By reimplementing various methods (not necessarily "papers"), we isolate existing "primitives" and evaluate them when used alone or in conjunction with each other to gain insights and identify complexities hidden in prior works important factors in and answer various open research questions. To make the evaluation efforts more comparable, we also propose a new dataset as a common benchmark for different aspects such as compiler families, optimizations, and architectures.

Our evaluation highlights several interesting insights. For example, we found that while simple methods (e.g., fuzzy hashing) work well in simple settings, when dealing with more complex scenarios (e.g. cross-architecture datasets, or datasets where multiple variables vary simultaneously ), they fail. Among machine learning models, graph neural network based models achieve the best results in almost all tasks and are the fastest when comparing inference times. Another interesting finding is that many recently published papers have very similar accuracy when tested on the same dataset, although several papers claim state-of-the-art improvements.

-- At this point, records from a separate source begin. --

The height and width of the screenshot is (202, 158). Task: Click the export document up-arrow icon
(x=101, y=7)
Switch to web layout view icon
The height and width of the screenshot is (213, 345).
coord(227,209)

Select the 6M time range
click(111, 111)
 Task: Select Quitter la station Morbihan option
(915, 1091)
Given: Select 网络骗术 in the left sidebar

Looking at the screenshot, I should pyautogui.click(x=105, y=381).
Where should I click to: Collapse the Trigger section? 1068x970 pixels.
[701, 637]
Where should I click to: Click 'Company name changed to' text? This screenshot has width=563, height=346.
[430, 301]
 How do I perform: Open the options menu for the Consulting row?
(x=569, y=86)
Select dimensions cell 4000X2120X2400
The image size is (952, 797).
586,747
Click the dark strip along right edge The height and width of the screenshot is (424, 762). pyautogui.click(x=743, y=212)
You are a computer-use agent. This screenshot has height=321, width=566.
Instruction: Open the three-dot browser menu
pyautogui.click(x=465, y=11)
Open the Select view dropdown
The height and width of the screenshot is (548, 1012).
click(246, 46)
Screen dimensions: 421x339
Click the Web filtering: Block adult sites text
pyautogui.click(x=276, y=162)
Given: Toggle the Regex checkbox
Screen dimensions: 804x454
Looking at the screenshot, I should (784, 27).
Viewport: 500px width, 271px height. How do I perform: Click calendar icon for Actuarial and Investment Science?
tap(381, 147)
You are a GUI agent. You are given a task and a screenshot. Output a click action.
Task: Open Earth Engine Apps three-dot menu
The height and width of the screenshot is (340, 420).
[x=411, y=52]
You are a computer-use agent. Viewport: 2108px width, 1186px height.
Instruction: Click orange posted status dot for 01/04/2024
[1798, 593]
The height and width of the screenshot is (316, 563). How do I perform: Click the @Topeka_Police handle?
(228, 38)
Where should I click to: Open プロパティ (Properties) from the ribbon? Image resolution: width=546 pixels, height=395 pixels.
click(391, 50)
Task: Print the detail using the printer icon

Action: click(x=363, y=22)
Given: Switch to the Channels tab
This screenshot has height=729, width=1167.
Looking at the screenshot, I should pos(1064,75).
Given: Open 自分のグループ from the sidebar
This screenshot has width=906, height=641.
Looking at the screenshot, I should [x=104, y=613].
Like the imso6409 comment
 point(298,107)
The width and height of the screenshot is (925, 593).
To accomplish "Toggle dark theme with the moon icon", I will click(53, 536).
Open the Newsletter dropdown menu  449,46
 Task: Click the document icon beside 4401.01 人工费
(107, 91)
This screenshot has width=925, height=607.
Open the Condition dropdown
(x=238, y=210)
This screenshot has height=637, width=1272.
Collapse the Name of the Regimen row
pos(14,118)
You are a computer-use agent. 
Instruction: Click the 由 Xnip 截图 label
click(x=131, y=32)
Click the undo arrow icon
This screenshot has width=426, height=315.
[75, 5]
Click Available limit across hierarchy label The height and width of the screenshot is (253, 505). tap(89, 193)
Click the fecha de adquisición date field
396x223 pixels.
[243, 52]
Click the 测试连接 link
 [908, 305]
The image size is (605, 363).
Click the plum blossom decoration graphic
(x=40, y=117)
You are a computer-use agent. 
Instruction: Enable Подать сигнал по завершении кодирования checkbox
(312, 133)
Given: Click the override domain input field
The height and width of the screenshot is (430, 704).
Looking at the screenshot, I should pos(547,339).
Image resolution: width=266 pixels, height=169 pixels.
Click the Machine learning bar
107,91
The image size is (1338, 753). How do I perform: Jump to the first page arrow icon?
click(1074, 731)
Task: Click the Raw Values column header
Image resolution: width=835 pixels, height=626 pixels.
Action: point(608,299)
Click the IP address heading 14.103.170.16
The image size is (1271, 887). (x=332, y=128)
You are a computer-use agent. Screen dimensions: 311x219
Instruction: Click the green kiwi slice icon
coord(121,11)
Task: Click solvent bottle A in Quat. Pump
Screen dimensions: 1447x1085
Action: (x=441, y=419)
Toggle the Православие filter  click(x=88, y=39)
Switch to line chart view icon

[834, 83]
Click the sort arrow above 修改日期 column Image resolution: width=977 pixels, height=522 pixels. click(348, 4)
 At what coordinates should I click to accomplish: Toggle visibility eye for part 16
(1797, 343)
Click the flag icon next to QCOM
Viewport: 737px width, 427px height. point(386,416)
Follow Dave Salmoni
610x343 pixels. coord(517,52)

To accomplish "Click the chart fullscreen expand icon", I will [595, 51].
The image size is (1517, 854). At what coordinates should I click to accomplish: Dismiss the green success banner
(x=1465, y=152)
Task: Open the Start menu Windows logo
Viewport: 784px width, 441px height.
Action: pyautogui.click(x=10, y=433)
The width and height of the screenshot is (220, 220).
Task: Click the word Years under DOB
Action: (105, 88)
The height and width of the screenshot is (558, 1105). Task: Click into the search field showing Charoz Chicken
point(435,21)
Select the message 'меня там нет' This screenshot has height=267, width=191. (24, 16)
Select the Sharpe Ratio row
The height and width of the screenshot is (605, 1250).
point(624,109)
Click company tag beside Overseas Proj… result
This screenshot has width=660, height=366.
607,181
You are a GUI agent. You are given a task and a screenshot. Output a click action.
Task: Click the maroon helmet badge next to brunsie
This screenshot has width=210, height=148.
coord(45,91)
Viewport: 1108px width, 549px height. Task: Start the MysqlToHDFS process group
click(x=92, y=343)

While we do not claim that our code or datasets are better or more representative than previous works, we publish our modular framework reimplementing all selected methods, the full dataset, and how to recreate And detailed instructions for tuning it By allowing the community to experiment with individual components and compare them directly with each other, we hope to encourage and ease the efforts of future researchers interested in approaching this active research area.

method

The Binary Function Similarity Problem

In its simplest form, binary function similarity aims to compute a numerical value that captures the "similarity" of a pair of functions in their binary representations, i.e. the raw bytes that make up the function body (i.e. machine code). Note that in this paper we focus on methods that use functions as code units, and researchers have also studied techniques that focus on low-level abstractions (e.g., basic blocks) or high-level abstractions (e.g., entire programs).
Binary function similarity has been studied in more than a hundred papers. To further complicate the situation, most existing approaches cannot be mapped to a single technology category because they are usually built on top of different components.

Measuring Function Similarity

Direct vs. Indirect Comparisons We can divide techniques for measuring functional similarity into two broad categories. The first class of solutions enables direct comparison of pairs of functions by considering the raw input data or implementing some kind of feature extraction. These solutions often require the understanding that two seemingly unrelated values ​​can represent similar functions, and vice versa, that close values ​​do not necessarily represent similar things. This situation arises when features extracted from binary functions cannot be directly compared by using an underlying similarity measure, since they may not be represented in a linear space, or may not be equally weighted on the similarity score. Therefore, the researchers propose to use a machine learning model to determine whether two functions are similar, given a set of extracted features as input. There are several approaches that can be implemented by utilizing Bayesian networks [2], convolutional neural networks [44], graph matching networks (GMN) [40], regular feed-forward neural networks [67], or combinations of them [37] This type of similarity. In these cases, the model is used to output a similarity score between a pair of functions.
To find similar functions, these methods need to search the entire dataset and compare the features of the query function with each entry in the dataset, which is not a scalable solution. For this reason, many approaches implement indexing strategies through techniques such as tree-based data structures, locality-sensitive hashing (approximate nearest neighbor search), bloom filters, custom pre-filters based on simpler data, clustering techniques, Even distributed search methods such as map-reduce [15] to pre-filter potential similar candidates.
The second class of solutions implements the indirect comparison technique. These methods map input features into "condensed" low-dimensional representations that can be easily compared with each other using distance measures such as Euclidean distance or cosine distance. These solutions allow efficient one-to-many comparisons. For example, if a new function needs to be compared against the entire dataset, one can first map each function in the repository to its respective low-dimensional representation (this is a one-time operation), then do the same for the new function, These representations are finally compared by using efficient techniques such as approximate nearest neighbors.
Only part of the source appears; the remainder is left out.